Uma ferramenta de spyware recém-identificada, conhecida como Darksword, foi encontrada mirando iPhones da Apple, com pesquisadores relacionando a atividade a campanhas envolvendo sites comprometidos na Ucrânia. O exploit foi descoberto pelas empresas de cibersegurança Lookout e iVerify, junto com pesquisadores do Google, que afirmaram que a ferramenta é capaz de extrair dados sensíveis de dispositivos afetados.
De acordo com a análise, o spyware foi implantado por dezenas de sites que haviam sido injetados com código malicioso. Usuários que visitam esses sites com iPhones vulneráveis podem ser infectados sem interação adicional. A atividade focou em dispositivos rodando iOS versões 18.4 a 18.6.2, lançadas entre março e agosto de 2025.
Pesquisadores disseram que o exploit permite acesso a uma ampla variedade de informações armazenadas nos dispositivos, incluindo mensagens, dados de localização e detalhes de carteiras de criptomoedas. A ferramenta opera explorando múltiplas vulnerabilidades no sistema operacional, permitindo que atacantes recuperem dados assim que o acesso é estabelecido.

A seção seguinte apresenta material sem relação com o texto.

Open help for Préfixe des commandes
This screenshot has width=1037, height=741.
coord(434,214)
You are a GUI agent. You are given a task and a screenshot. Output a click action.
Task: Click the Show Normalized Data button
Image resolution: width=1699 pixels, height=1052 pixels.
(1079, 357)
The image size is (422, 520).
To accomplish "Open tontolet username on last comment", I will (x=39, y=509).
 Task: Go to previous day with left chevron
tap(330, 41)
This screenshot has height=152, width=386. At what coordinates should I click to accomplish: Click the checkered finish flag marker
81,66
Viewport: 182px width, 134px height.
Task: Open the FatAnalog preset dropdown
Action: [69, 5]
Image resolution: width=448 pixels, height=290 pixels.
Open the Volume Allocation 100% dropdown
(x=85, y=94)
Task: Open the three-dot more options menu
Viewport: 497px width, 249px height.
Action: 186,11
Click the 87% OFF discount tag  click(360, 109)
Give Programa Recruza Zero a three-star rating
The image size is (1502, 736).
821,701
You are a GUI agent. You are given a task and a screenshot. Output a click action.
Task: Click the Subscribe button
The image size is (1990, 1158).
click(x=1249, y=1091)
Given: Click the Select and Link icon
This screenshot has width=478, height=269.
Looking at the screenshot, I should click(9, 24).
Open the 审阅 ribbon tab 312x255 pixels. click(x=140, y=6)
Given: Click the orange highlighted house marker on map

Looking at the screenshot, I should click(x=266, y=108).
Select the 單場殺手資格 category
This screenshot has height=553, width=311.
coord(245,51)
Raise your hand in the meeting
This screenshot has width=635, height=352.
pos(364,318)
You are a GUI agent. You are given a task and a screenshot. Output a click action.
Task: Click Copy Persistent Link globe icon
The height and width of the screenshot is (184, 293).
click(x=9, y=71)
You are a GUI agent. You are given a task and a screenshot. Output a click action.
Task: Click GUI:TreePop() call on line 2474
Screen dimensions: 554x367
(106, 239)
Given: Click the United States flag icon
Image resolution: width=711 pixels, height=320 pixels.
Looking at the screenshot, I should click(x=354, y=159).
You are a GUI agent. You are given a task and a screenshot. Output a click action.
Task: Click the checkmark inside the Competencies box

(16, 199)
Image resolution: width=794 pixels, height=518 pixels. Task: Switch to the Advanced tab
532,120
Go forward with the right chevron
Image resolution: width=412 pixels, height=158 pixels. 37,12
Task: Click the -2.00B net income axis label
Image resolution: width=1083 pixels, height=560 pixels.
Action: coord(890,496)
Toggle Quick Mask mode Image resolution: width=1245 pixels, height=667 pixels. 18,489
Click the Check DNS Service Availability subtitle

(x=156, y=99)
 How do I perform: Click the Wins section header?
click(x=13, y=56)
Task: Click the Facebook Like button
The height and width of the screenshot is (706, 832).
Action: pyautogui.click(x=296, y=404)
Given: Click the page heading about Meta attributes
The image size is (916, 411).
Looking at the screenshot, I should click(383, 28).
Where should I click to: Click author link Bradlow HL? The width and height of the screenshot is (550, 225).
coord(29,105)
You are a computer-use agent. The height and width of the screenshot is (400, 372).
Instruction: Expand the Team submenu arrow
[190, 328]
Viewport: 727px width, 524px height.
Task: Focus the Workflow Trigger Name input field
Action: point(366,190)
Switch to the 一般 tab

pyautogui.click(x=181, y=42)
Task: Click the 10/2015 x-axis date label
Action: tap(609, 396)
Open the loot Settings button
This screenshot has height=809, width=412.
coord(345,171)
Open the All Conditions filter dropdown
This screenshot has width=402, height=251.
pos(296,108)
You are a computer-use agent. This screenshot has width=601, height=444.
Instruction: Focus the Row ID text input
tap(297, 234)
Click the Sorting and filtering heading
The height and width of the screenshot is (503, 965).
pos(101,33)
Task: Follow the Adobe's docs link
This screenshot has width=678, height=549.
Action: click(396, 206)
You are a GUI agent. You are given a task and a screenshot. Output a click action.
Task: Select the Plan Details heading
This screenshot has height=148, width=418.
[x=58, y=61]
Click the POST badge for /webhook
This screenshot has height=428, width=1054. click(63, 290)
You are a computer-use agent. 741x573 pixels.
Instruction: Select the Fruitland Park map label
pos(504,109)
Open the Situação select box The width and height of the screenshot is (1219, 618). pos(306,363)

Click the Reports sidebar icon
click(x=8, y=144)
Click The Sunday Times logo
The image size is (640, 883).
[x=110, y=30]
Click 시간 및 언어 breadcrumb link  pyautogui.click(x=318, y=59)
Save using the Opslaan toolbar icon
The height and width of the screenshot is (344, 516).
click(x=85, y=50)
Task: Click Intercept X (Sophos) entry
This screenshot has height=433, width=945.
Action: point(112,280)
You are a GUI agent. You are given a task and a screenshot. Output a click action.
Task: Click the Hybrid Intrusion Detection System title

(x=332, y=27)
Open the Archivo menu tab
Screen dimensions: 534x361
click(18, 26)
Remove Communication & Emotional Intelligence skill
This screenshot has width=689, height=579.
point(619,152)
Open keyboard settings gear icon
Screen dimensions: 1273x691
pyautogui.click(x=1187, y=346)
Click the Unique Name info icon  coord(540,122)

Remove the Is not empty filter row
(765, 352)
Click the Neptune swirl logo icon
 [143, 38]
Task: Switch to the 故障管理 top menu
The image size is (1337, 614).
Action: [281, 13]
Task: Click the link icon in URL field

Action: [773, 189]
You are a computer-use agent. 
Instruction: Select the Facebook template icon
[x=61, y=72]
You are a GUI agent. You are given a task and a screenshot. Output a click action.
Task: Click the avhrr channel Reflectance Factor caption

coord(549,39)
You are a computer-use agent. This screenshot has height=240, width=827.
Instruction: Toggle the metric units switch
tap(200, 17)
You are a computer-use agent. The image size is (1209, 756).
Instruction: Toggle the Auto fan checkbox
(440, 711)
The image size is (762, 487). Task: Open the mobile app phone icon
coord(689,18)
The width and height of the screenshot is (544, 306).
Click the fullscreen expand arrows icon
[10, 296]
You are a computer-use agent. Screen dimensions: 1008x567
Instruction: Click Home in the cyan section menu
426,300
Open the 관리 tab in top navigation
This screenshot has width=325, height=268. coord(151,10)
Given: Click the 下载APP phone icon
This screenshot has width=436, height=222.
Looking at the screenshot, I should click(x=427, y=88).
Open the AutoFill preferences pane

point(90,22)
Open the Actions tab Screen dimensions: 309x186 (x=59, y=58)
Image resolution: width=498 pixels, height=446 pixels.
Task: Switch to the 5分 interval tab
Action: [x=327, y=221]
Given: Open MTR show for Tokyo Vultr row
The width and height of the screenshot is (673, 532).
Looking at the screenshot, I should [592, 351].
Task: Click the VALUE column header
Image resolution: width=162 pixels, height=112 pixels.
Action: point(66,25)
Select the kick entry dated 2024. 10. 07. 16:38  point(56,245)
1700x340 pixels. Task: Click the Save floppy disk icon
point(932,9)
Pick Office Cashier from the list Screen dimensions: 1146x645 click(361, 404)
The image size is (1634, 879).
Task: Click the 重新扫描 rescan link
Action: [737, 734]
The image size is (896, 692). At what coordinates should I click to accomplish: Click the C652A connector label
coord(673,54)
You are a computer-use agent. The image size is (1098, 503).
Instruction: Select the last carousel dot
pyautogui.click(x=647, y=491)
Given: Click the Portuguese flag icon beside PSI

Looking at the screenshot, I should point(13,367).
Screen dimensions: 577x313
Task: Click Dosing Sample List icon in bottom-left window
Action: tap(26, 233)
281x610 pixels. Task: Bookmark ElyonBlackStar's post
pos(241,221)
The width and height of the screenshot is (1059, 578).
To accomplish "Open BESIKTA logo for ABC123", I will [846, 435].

A campanha não se limita à Ucrânia. Investigadores relataram que atividades semelhantes foram observadas em outros países, incluindo Arábia Saudita, Turquia e Malásia. Alguns casos foram associados a fornecedores comerciais de vigilância, enquanto outros estão ligados a suspeitos de atuação estatal.
Pesquisadores também observaram que o spyware estava hospedado em uma infraestrutura anteriormente usada em outro exploit do iPhone conhecido como Coruna, indicando sobreposição entre diferentes campanhas e ferramentas. Os achados indicam o uso contínuo de técnicas avançadas de exploração em múltiplos grupos de ameaça.
A Apple lançou atualizações de segurança para tratar das vulnerabilidades usadas pelo Darksword. No entanto, pesquisadores estimam que entre 220 milhões e 270 milhões de dispositivos podem permanecer expostos devido a usuários não atualizarem seus softwares.
A investigação identificou múltiplas campanhas ativas usando o exploit, com atacantes entregando o spyware por meio de infraestrutura web comprometida. Pesquisadores disseram que a atividade reflete o uso contínuo de métodos de ataque baseados em navegador direcionados a dispositivos móveis.